→ **WORK ITEM**: Your job is to write out each record precisely as it stands.

→ **DATA RECORDS**:
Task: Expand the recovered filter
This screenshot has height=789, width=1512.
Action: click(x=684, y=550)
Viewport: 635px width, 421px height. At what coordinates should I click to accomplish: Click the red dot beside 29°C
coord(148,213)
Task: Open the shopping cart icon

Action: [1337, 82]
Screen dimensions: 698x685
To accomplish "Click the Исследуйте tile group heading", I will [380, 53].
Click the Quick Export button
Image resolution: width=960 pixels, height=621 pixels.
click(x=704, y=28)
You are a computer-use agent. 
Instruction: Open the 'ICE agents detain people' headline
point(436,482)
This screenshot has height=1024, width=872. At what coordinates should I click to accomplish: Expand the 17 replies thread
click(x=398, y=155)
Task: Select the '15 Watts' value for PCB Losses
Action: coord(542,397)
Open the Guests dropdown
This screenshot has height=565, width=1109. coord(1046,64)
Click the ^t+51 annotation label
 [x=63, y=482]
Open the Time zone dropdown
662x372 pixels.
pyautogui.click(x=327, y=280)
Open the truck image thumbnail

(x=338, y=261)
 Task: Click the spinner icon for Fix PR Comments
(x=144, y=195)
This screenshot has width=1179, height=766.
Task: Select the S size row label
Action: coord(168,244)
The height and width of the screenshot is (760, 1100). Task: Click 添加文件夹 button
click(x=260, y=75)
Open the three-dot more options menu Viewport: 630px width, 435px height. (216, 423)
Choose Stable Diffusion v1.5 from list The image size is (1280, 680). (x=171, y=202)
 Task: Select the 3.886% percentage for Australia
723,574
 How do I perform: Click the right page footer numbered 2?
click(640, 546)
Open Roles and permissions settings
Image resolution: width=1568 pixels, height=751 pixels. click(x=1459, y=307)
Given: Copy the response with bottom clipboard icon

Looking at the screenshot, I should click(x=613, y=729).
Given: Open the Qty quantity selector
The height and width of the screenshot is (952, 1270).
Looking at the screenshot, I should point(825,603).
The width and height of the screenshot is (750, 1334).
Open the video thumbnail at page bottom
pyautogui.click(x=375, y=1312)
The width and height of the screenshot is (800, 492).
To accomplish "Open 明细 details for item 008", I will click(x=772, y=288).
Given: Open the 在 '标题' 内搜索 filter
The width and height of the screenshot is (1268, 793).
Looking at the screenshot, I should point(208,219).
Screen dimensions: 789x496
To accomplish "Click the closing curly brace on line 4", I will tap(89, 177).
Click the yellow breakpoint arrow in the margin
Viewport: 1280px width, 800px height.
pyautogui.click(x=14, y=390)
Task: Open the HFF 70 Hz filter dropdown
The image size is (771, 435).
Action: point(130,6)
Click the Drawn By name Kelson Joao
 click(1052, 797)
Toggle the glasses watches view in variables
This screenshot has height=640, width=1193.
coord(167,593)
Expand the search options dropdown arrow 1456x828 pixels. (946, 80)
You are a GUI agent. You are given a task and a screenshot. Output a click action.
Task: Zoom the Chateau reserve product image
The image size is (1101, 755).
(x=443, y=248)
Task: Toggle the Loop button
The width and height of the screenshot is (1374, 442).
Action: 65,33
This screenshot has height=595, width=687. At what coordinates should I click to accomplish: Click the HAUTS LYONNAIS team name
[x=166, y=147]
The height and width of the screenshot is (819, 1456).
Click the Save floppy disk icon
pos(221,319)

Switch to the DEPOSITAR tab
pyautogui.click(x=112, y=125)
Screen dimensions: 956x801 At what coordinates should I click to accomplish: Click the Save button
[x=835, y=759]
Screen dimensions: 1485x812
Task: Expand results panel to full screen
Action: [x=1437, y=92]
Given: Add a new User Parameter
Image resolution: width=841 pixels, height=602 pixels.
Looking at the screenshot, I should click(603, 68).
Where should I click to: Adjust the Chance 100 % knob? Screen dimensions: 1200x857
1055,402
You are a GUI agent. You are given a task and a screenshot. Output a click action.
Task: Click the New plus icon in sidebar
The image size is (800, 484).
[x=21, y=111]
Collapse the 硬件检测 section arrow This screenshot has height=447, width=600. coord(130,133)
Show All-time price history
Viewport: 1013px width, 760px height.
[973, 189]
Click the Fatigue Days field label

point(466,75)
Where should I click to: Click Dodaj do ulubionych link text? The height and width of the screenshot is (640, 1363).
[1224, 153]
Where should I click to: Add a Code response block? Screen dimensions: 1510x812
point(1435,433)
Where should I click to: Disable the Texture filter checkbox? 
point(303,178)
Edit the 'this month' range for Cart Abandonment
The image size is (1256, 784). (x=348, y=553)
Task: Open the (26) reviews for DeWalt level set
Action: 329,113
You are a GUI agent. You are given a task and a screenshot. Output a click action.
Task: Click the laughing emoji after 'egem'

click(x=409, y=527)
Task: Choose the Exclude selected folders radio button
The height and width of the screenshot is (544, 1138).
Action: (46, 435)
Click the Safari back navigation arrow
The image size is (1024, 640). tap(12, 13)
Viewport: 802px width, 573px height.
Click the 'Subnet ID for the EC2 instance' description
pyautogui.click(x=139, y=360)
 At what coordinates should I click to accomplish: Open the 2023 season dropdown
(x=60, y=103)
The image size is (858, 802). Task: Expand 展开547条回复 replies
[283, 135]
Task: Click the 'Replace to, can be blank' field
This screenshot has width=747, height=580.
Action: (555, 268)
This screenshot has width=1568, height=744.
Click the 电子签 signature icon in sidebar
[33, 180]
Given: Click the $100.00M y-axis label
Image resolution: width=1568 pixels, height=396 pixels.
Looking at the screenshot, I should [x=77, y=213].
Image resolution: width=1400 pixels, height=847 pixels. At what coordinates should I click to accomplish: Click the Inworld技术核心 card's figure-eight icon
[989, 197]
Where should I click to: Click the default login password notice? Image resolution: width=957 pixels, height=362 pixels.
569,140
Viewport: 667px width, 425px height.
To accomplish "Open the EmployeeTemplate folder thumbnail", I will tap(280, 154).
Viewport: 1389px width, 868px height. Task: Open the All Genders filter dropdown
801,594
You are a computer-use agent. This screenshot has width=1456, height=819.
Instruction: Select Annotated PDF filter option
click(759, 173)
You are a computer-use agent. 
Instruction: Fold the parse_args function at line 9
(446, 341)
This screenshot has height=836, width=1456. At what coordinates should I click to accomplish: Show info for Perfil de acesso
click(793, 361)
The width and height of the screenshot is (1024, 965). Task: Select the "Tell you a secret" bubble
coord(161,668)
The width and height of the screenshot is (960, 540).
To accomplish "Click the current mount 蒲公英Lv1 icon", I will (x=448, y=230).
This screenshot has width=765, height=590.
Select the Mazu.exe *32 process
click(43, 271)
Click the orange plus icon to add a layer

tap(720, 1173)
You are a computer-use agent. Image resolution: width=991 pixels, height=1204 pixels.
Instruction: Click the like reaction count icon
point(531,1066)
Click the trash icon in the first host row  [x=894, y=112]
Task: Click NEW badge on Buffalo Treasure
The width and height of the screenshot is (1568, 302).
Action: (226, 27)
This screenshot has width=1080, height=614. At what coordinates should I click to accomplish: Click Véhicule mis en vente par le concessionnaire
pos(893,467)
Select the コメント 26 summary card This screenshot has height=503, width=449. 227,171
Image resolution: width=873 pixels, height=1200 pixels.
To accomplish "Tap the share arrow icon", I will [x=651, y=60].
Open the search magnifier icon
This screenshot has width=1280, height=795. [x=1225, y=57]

→ **ANSWER BOX**:
Task: Expand the recovered filter
This screenshot has height=789, width=1512.
Action: click(x=684, y=550)
Viewport: 635px width, 421px height. At what coordinates should I click to accomplish: Click the red dot beside 29°C
coord(148,213)
Task: Open the shopping cart icon

Action: [1337, 82]
Screen dimensions: 698x685
To accomplish "Click the Исследуйте tile group heading", I will [380, 53].
Click the Quick Export button
Image resolution: width=960 pixels, height=621 pixels.
click(x=704, y=28)
You are a computer-use agent. 
Instruction: Open the 'ICE agents detain people' headline
point(436,482)
This screenshot has height=1024, width=872. At what coordinates should I click to accomplish: Expand the 17 replies thread
click(x=398, y=155)
Task: Select the '15 Watts' value for PCB Losses
Action: coord(542,397)
Open the Guests dropdown
This screenshot has height=565, width=1109. coord(1046,64)
Click the ^t+51 annotation label
 [x=63, y=482]
Open the Time zone dropdown
662x372 pixels.
pyautogui.click(x=327, y=280)
Open the truck image thumbnail

(x=338, y=261)
 Task: Click the spinner icon for Fix PR Comments
(x=144, y=195)
This screenshot has width=1179, height=766.
Task: Select the S size row label
Action: coord(168,244)
The height and width of the screenshot is (760, 1100). Task: Click 添加文件夹 button
click(x=260, y=75)
Open the three-dot more options menu Viewport: 630px width, 435px height. (216, 423)
Choose Stable Diffusion v1.5 from list The image size is (1280, 680). (x=171, y=202)
 Task: Select the 3.886% percentage for Australia
723,574
 How do I perform: Click the right page footer numbered 2?
click(640, 546)
Open Roles and permissions settings
Image resolution: width=1568 pixels, height=751 pixels. click(x=1459, y=307)
Given: Copy the response with bottom clipboard icon

Looking at the screenshot, I should click(x=613, y=729).
Given: Open the Qty quantity selector
The height and width of the screenshot is (952, 1270).
Looking at the screenshot, I should point(825,603).
The width and height of the screenshot is (750, 1334).
Open the video thumbnail at page bottom
pyautogui.click(x=375, y=1312)
The width and height of the screenshot is (800, 492).
To accomplish "Open 明细 details for item 008", I will click(x=772, y=288).
Given: Open the 在 '标题' 内搜索 filter
The width and height of the screenshot is (1268, 793).
Looking at the screenshot, I should point(208,219).
Screen dimensions: 789x496
To accomplish "Click the closing curly brace on line 4", I will tap(89, 177).
Click the yellow breakpoint arrow in the margin
Viewport: 1280px width, 800px height.
pyautogui.click(x=14, y=390)
Task: Open the HFF 70 Hz filter dropdown
The image size is (771, 435).
Action: point(130,6)
Click the Drawn By name Kelson Joao
 click(1052, 797)
Toggle the glasses watches view in variables
This screenshot has height=640, width=1193.
coord(167,593)
Expand the search options dropdown arrow 1456x828 pixels. (946, 80)
You are a GUI agent. You are given a task and a screenshot. Output a click action.
Task: Zoom the Chateau reserve product image
The image size is (1101, 755).
(x=443, y=248)
Task: Toggle the Loop button
The width and height of the screenshot is (1374, 442).
Action: 65,33
This screenshot has height=595, width=687. At what coordinates should I click to accomplish: Click the HAUTS LYONNAIS team name
[x=166, y=147]
The height and width of the screenshot is (819, 1456).
Click the Save floppy disk icon
pos(221,319)

Switch to the DEPOSITAR tab
pyautogui.click(x=112, y=125)
Screen dimensions: 956x801 At what coordinates should I click to accomplish: Click the Save button
[x=835, y=759]
Screen dimensions: 1485x812
Task: Expand results panel to full screen
Action: [x=1437, y=92]
Given: Add a new User Parameter
Image resolution: width=841 pixels, height=602 pixels.
Looking at the screenshot, I should click(603, 68).
Where should I click to: Adjust the Chance 100 % knob? Screen dimensions: 1200x857
1055,402
You are a GUI agent. You are given a task and a screenshot. Output a click action.
Task: Click the New plus icon in sidebar
The image size is (800, 484).
[x=21, y=111]
Collapse the 硬件检测 section arrow This screenshot has height=447, width=600. coord(130,133)
Show All-time price history
Viewport: 1013px width, 760px height.
[973, 189]
Click the Fatigue Days field label

point(466,75)
Where should I click to: Click Dodaj do ulubionych link text? The height and width of the screenshot is (640, 1363).
[1224, 153]
Where should I click to: Add a Code response block? Screen dimensions: 1510x812
point(1435,433)
Where should I click to: Disable the Texture filter checkbox? 
point(303,178)
Edit the 'this month' range for Cart Abandonment
The image size is (1256, 784). (x=348, y=553)
Task: Open the (26) reviews for DeWalt level set
Action: 329,113
You are a GUI agent. You are given a task and a screenshot. Output a click action.
Task: Click the laughing emoji after 'egem'

click(x=409, y=527)
Task: Choose the Exclude selected folders radio button
The height and width of the screenshot is (544, 1138).
Action: (46, 435)
Click the Safari back navigation arrow
The image size is (1024, 640). tap(12, 13)
Viewport: 802px width, 573px height.
Click the 'Subnet ID for the EC2 instance' description
pyautogui.click(x=139, y=360)
 At what coordinates should I click to accomplish: Open the 2023 season dropdown
(x=60, y=103)
The image size is (858, 802). Task: Expand 展开547条回复 replies
[283, 135]
Task: Click the 'Replace to, can be blank' field
This screenshot has width=747, height=580.
Action: (555, 268)
This screenshot has width=1568, height=744.
Click the 电子签 signature icon in sidebar
[33, 180]
Given: Click the $100.00M y-axis label
Image resolution: width=1568 pixels, height=396 pixels.
Looking at the screenshot, I should [x=77, y=213].
Image resolution: width=1400 pixels, height=847 pixels. At what coordinates should I click to accomplish: Click the Inworld技术核心 card's figure-eight icon
[989, 197]
Where should I click to: Click the default login password notice? Image resolution: width=957 pixels, height=362 pixels.
569,140
Viewport: 667px width, 425px height.
To accomplish "Open the EmployeeTemplate folder thumbnail", I will tap(280, 154).
Viewport: 1389px width, 868px height. Task: Open the All Genders filter dropdown
801,594
You are a computer-use agent. This screenshot has width=1456, height=819.
Instruction: Select Annotated PDF filter option
click(759, 173)
You are a computer-use agent. 
Instruction: Fold the parse_args function at line 9
(446, 341)
This screenshot has height=836, width=1456. At what coordinates should I click to accomplish: Show info for Perfil de acesso
click(793, 361)
The width and height of the screenshot is (1024, 965). Task: Select the "Tell you a secret" bubble
coord(161,668)
The width and height of the screenshot is (960, 540).
To accomplish "Click the current mount 蒲公英Lv1 icon", I will (x=448, y=230).
This screenshot has width=765, height=590.
Select the Mazu.exe *32 process
click(43, 271)
Click the orange plus icon to add a layer

tap(720, 1173)
You are a computer-use agent. Image resolution: width=991 pixels, height=1204 pixels.
Instruction: Click the like reaction count icon
point(531,1066)
Click the trash icon in the first host row  [x=894, y=112]
Task: Click NEW badge on Buffalo Treasure
The width and height of the screenshot is (1568, 302).
Action: (226, 27)
This screenshot has width=1080, height=614. At what coordinates should I click to accomplish: Click Véhicule mis en vente par le concessionnaire
pos(893,467)
Select the コメント 26 summary card This screenshot has height=503, width=449. 227,171
Image resolution: width=873 pixels, height=1200 pixels.
To accomplish "Tap the share arrow icon", I will [x=651, y=60].
Open the search magnifier icon
This screenshot has width=1280, height=795. [x=1225, y=57]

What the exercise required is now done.